Références : RRC 454/1 · B.24 (Licinia) · Syd. 954 · Atelier : Rome · Matière : Argent · Indice de rareté : 6
Aulus Licinius Nerva exerce la fonction de triumvir monetalis en 47 av. J.-C., alors que Jules César vient de remporter Pharsale et s’impose comme dictateur. Il appartient à la gens Licinia, l’une des familles plébéiennes les plus illustres de Rome — celle qui a produit le triumvir Crassus et le général Lucullus.
Son allégeance au camp de César est clairement signalée par le choix de Fides à l’avers : en 47 av. J.-C., afficher la Fides sur une monnaie, c’est proclamer que l’on tient ses engagements envers le dictateur. Les historiens l’identifient probablement au questeur de Decimus Junius Brutus — l’un des lieutenants de César qui participera plus tard au complot des ides de mars. Une ironie de l’histoire pour un coin portant le nom de la bonne foi.
Son cognomen Nerva — qui deviendra plus tard le nom du premier des empereurs « adoptifs » — est porté par plusieurs membres de cette lignée depuis au moins le IIe siècle av. J.-C., renforçant le prestige généalogique que le revers de la monnaie cherche à illustrer.
Le terme latin fides a laissé une empreinte extraordinaire dans les langues et les cultures issues de Rome. En français, il est à l’origine de « fidélité », « confiance », « foi », « fiable » et « fief » (via le latin médiéval feudum). En anglais, fidelity, faith et confident partagent la même racine. La formule musicale hi-fi (haute fidélité) en est l’héritière directe.
Avec l’avènement du christianisme, la fides romaine — vertu civique et juridique — s’est fondue dans la foi théologale, l’une des trois vertus cardinales chrétiennes avec l’espérance et la charité.
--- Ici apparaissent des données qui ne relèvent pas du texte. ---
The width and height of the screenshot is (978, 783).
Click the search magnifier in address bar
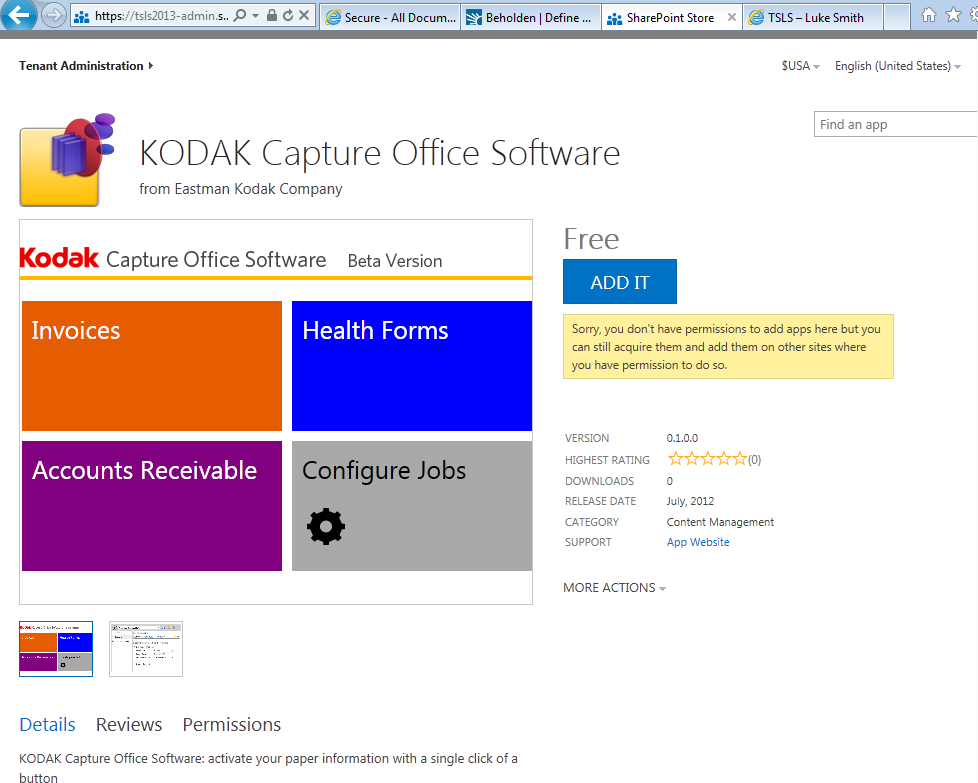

Ce glissement sémantique, que la fresque de Giotto illustre parfaitement, n’a pas effacé le sens romain originel : dans le droit des affaires et dans la diplomatie internationale contemporaine, la notion de bona fides (bonne foi) reste un concept juridique fondamental.
Fides à l’iconographie — Gens Licinia
- Cicéron, De Officiis, I, 7 — fundamentum autem est iustitiae fides : « le fondement de la justice, c’est la bonne foi » ; développement sur la fides comme vertu centrale.
- Tite-Live, Ab Urbe Condita, I, 21 — attribution du culte de Fides au roi Numa Pompilius ; description du rituel des prêtres à la main voilée de blanc.
- Denys d’Halicarnasse, Antiquités romaines, II, 75 — description du temple de Fides sur le Capitole et de ses rituels.
- Cicéron, De Natura Deorum, II, 61 — liste des divinités allégoriques romaines dont Fides.
- Crawford, M.H., Roman Republican Coinage, Cambridge University Press, 1974 — RRC 454/1 ; notice sur Aulus Licinius Nerva.
- Babelon, E., Description des Monnaies de la République Romaine — B.24 (Licinia) ; discussion sur l’interprétation du revers et l’identification du captif avec Andriscus.
- Sear, D.R., Roman Coins and their Values, Spink, Londres — Syd. 954.